Within a couple of hours, she started feeling well enough to go home.
“About three or four days later, I saw my primary care doctor, Dr. (Mark) James in our St. Tammany clinic in Folsom,” Currie said. “They did a chest X-ray, and he said , ‘You don’t look good.’ He said, ‘If it gets any worse, I want you to promise me you’ll go to the ER. I said, ‘I promise. If it gets any worse, I’ll go.”
A few days later, she would keep that promise.
Even after the antibody infusion, and after repeated doctors visits, she was having severe trouble breathing, especially when she slept on her back. She was laid so low that she had to send her 12-year-old son, who also contracted COVID, to be cared for by other family members for months.
At one point, Currie said, her husband found her asleep, on her back, with her lips turning blue. He later told her that she wasn’t so much breathing as she was gasping for breath, with a rattling sound coming from her lungs.
They immediately went to St. Tammany Health System’s standalone ER in Mandeville. “My butt didn’t even hit the chair before they took me into the back” to begin treatment, she said. Soon after, they told her they wanted to admit her to the hospital.
“At that point, I said, ‘OK. I understand. If that’s what we have to do, that’s what we have to do,’” Currie said. “They direct-admitted me, put me in isolation and they kept me on oxygen all night long at St. Tammany.”
After a night in the hospital, she was OK’d to return home. Her husband, a St. Tammany Parish Sheriff’s Office deputy, got approval to take a couple of weeks off to nurse her back to health. Slowly, and thankfully, she began feeling better.

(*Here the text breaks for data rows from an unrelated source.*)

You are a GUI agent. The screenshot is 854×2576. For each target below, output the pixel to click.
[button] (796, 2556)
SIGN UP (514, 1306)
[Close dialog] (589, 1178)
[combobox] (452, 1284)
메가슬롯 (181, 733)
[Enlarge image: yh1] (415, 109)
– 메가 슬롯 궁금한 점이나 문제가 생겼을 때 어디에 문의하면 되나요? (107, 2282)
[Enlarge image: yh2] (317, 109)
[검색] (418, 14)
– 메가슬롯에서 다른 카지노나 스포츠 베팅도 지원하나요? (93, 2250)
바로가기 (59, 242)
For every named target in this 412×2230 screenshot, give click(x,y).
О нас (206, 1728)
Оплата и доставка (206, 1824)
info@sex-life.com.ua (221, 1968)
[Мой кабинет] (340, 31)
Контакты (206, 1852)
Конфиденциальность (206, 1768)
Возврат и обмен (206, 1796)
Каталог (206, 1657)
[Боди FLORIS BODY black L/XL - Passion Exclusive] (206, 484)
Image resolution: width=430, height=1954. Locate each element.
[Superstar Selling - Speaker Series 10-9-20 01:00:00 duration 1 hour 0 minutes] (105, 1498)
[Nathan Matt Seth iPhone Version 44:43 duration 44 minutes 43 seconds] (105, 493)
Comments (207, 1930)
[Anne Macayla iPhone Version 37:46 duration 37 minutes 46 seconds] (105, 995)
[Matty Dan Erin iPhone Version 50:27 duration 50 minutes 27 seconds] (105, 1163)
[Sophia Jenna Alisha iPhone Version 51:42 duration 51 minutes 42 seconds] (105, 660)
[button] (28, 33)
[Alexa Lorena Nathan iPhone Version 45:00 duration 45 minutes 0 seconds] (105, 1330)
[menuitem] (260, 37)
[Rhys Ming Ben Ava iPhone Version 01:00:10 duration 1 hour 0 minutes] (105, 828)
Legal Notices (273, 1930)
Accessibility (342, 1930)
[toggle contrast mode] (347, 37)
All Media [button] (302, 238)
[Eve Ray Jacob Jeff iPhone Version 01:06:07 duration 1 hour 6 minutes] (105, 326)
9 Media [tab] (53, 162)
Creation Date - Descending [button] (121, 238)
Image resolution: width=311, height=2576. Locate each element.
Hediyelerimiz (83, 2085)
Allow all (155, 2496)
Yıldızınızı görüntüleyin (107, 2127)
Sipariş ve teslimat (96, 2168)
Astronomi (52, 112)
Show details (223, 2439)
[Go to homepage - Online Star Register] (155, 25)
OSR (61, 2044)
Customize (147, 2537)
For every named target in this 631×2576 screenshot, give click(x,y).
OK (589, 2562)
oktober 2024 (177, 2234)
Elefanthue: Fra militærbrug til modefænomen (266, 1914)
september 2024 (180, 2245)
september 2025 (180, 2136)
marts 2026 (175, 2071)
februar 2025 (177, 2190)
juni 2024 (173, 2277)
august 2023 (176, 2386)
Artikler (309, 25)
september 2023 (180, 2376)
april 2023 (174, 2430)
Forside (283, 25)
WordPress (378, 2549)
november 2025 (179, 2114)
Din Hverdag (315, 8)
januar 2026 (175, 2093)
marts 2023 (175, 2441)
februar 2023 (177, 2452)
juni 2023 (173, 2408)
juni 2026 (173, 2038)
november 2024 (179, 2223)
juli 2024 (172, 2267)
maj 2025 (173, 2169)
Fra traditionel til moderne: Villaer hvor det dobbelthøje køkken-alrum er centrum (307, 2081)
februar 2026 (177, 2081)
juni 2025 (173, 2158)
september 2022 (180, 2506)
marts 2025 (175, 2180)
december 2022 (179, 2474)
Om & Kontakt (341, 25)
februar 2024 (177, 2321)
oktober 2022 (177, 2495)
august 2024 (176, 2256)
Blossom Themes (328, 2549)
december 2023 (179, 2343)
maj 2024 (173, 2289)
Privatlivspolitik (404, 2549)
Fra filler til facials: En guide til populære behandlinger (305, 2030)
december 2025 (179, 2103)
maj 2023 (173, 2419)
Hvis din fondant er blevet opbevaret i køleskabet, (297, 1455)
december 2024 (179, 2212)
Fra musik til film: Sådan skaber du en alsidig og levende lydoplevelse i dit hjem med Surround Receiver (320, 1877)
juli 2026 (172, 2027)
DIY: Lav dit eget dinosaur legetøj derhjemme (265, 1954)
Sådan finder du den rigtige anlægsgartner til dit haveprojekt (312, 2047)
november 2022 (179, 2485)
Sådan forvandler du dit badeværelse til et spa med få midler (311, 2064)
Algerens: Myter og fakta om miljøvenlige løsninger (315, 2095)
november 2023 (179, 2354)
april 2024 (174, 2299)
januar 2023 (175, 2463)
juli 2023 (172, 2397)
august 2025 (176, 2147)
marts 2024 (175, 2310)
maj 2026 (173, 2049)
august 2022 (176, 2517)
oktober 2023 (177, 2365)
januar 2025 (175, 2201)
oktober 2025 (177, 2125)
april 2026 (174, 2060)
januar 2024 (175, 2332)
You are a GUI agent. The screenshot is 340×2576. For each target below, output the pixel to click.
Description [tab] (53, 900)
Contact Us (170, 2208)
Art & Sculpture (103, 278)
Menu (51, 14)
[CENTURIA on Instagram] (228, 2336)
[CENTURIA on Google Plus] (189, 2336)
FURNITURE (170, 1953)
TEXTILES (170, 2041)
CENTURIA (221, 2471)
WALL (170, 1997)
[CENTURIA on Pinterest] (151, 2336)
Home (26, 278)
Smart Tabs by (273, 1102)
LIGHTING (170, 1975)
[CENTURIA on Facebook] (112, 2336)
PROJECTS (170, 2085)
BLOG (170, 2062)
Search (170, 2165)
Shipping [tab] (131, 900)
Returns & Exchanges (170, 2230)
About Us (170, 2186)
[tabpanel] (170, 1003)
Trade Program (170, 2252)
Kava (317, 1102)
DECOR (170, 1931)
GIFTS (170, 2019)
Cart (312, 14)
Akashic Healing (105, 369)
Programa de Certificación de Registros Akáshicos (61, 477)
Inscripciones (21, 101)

By September, she was finally well enough to go back to work, but even today, she still isn’t feeling 100%.
Asked what she’d like to say upon reflecting on her ordeal, Currie had two messages.
The first: a genuine thank-you to her team at the cancer center for their understanding throughout – Paula Day, Jack Khashou and Lindsay Gomez among them – as well as to the coworkers who would become her care providers: Dr. James, Arlyn Arseneaux and others.
“Without them on my side, I would not be alive today to share my experience,” Currie said.
As for those who have yet to get vaccinated, she hopes her story will persuade them to get the shot and spare them from enduring what she did.
“Honestly, my message would be that preventative care is worth your life and the life of your family members,” Currie said. “It can happen to anyone. COVID does not care what your age is. It does not care what you believe in, what your blood type is. When it hits you, it hits you.
“We’d always been anti-vaxxers. Once we get those we need for school, that’s it. After this, it’s totally changed my mind, my outlook, my opinion, because it was a waking nightmare.”